* _Excerpt to read_:
########################################
You use your eyes every day, from the second you wake up in the morning to when you fall asleep at night. Eyes manage 80% of all information you will ever take in, so it’s important to make sure you’re looking after them and keeping them healthy.
According to research published by Orbis in October 2021, 50% of adults haven’t attempted to book a routine eye test with an optician since before March 2020. As well as this, 69% haven’t attempted to book a specialist eye care appointment with a hospital or ophthalmologist. This means you could be walking around with deteriorating eye health and not know about it. More than 50% of sight loss is preventable, and getting your eyes tested can help prevent, or limit, the damage caused by certain eye conditions.
How often do you need an eye test?
As with anything, the health of our eyes can change over time, so it’s important to make sure you’re getting them checked on regularly. The NHS recommends that adults over the age of 16 get their eyes tested every two years. There are certain factors that can affect how often you should be visiting your optician for an eye test. You may have to visit the opticians for an eye test more regularly if you:
- Are a child who wears glasses
- Have type 1 or type 2 diabetes
- Are aged 40 or over and have a family history of glaucoma
- Are aged 70 or over
What can you find out from an eye test?
Having your eyes tested isn’t just about if you need to wear glasses or not. An eye test can detect a range of eye problems you may have, such as glaucoma, cataracts, macular degeneration and so on. Your eyes can also show symptoms of other issues in the body that don’t just relate to your eyes. Some serious conditions that can be detected during an eye test include dementia, diabetes, high blood pressure, cardiovascular disease, arthritis and tumours.
So even if you don’t think your eyesight has changed it’s important to make sure you go for a regular test.
########################################
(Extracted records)
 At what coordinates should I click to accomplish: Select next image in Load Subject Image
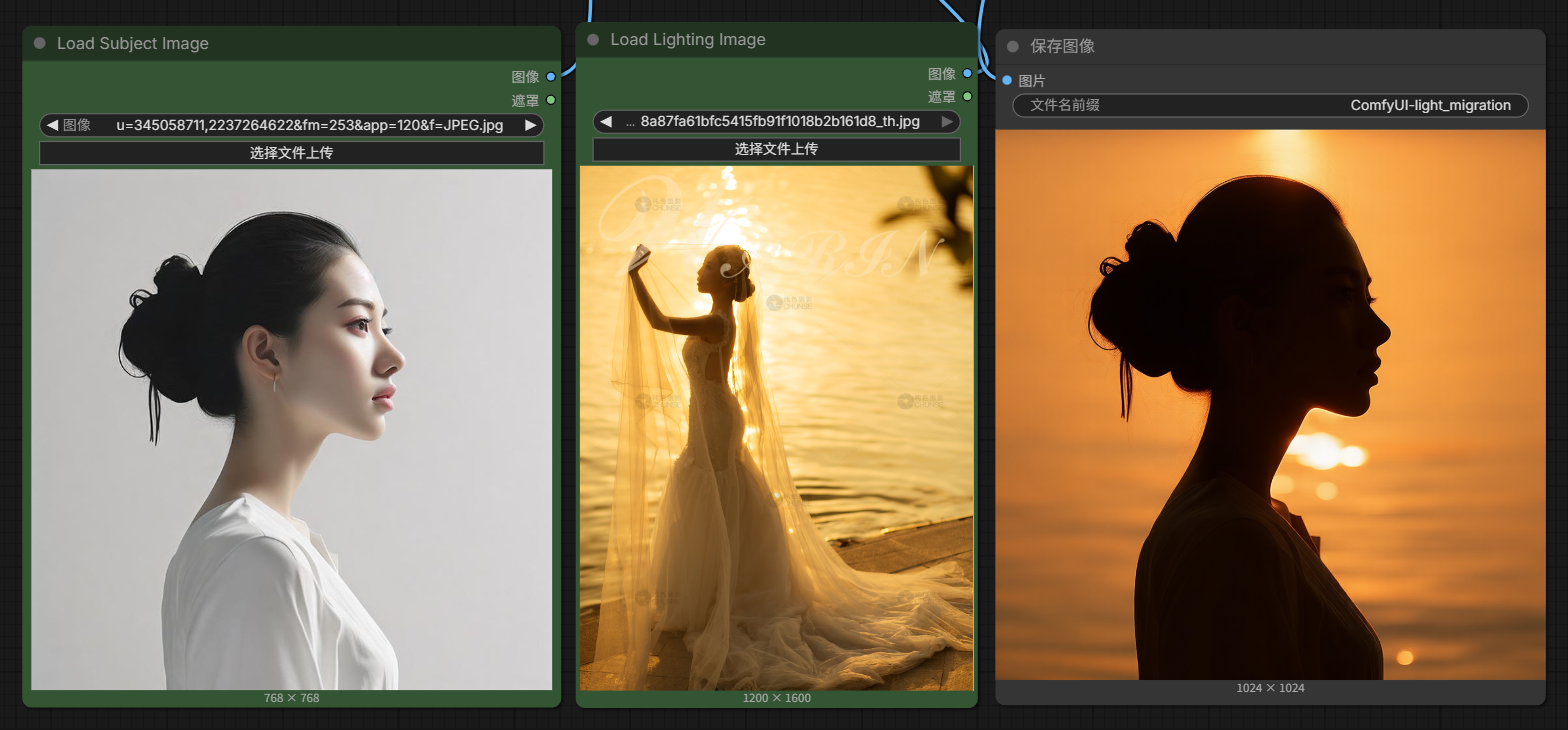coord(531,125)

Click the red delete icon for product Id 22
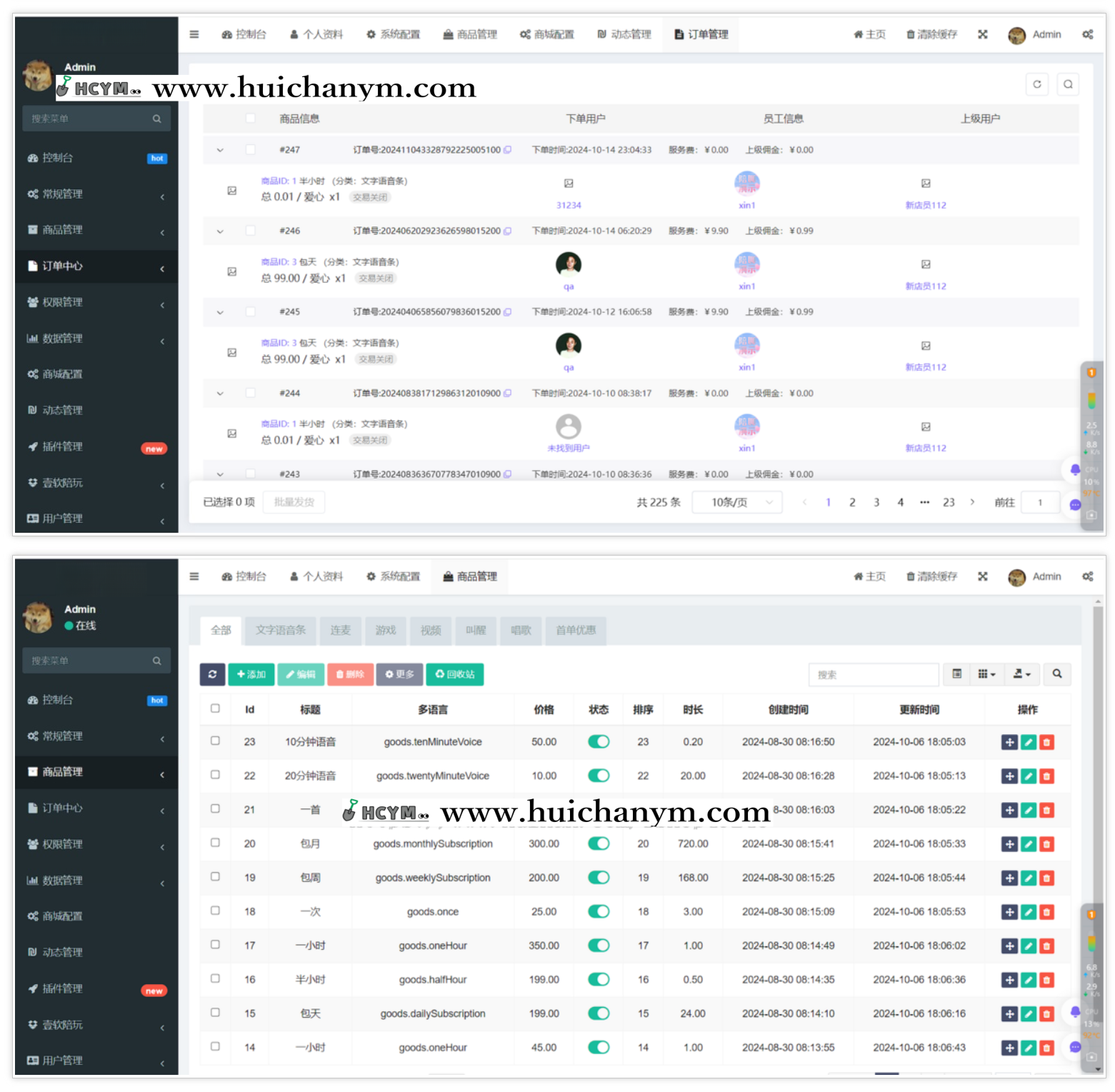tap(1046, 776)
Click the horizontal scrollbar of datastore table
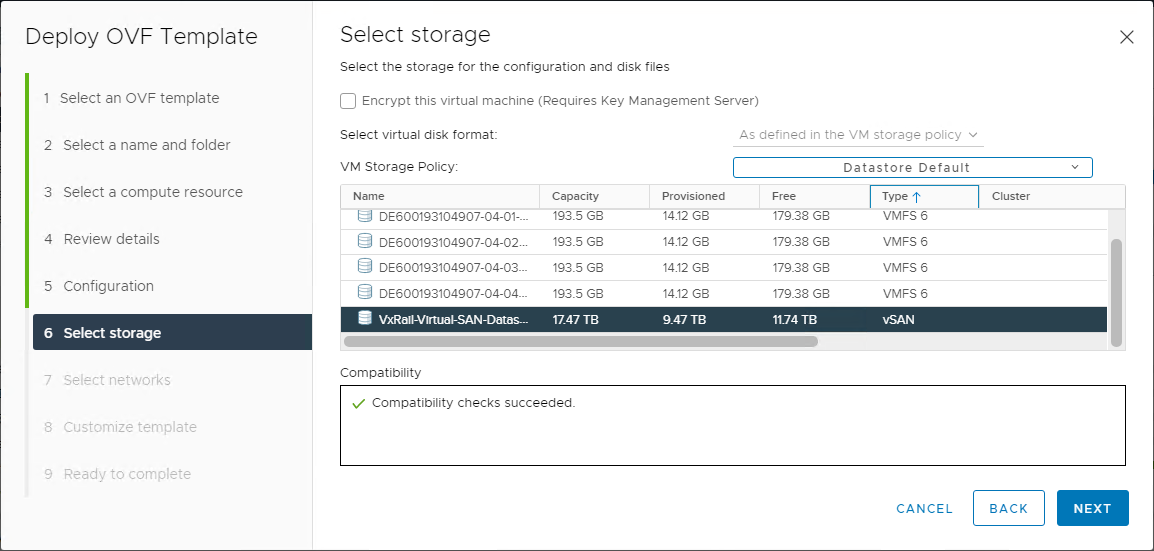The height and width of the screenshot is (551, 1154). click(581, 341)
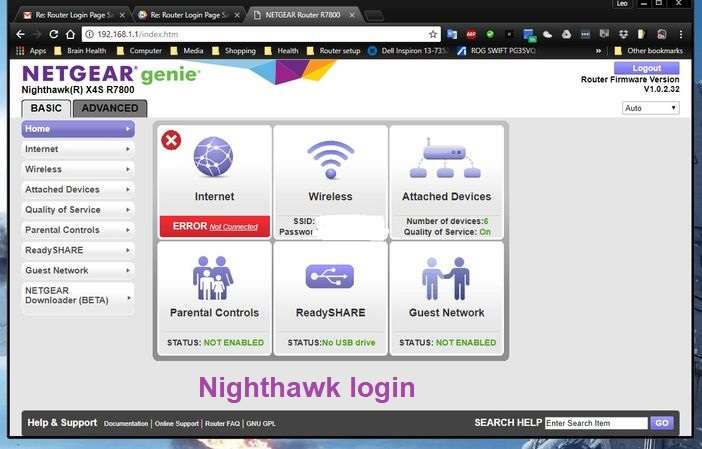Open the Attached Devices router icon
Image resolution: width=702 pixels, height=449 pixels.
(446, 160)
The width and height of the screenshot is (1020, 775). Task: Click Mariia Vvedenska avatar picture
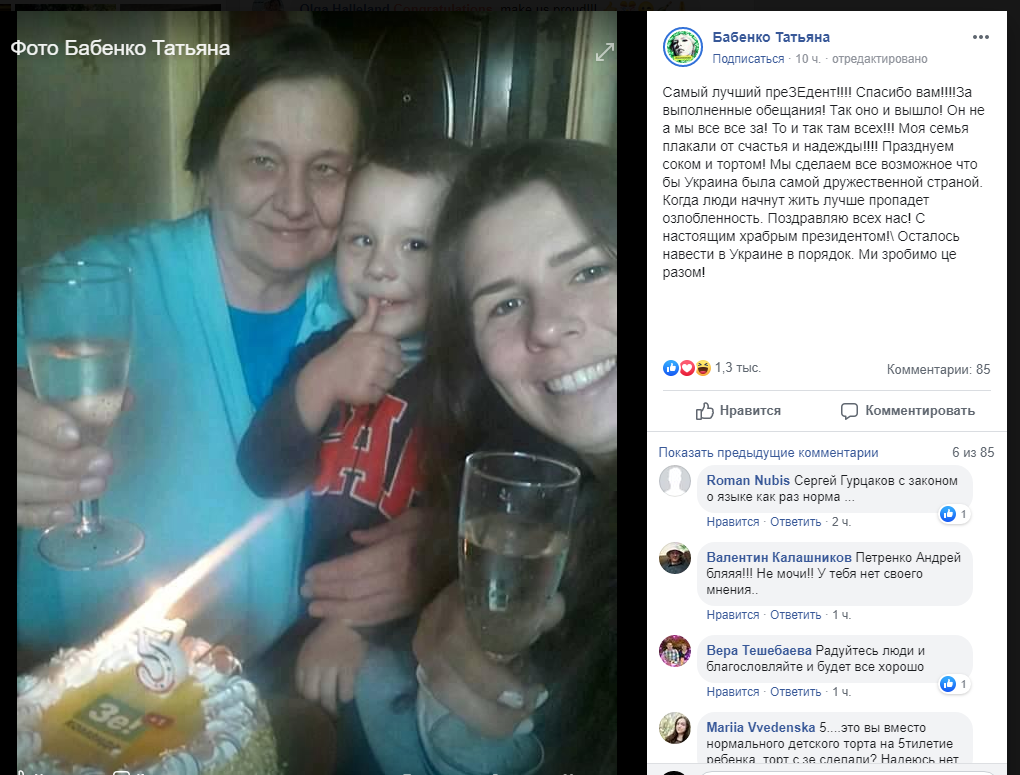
########################################
Continue the text on eye tests and eye health from where it stops.

What to expect from an eye test
When you have an eye test it will typically start with a general conversation about your vision which will then be followed by a series of tests. When you’re with the optician they’ll ask some more specific questions about your health, including:
- Do you take any medication?
- Do you already have a prescription for glasses or contact lenses?
- Do you have any genetic health history, such as glaucoma?
- Do you have any issues or concerns with your current vision?
Each examination will differ depending on individual needs and eye health, however, they usually last no longer than 20 minutes. Once the test is complete your optician will advise you if you need glasses, or if you need a different prescription, and help you with the next steps.
Occasionally you might be asked to see your GP or an eye specialist if there is some further investigation or treatment required. If no problems are found with your eyesight, then the only advice will be to return for another test in two years' time unless you notice any change in that time.
Help to pay for your eye test
Although there’s a financial cost to caring for your eyes, it’s worth it to reduce your chances of deteriorating eye health. You can get help with paying for your optical care with a health cash plan, a plan that allows you to pay monthly for cover. You can claim money back, up to set limits, towards the cost of your essential healthcare. For more information about prices, levels and what you are covered for, visit our health cash plan page.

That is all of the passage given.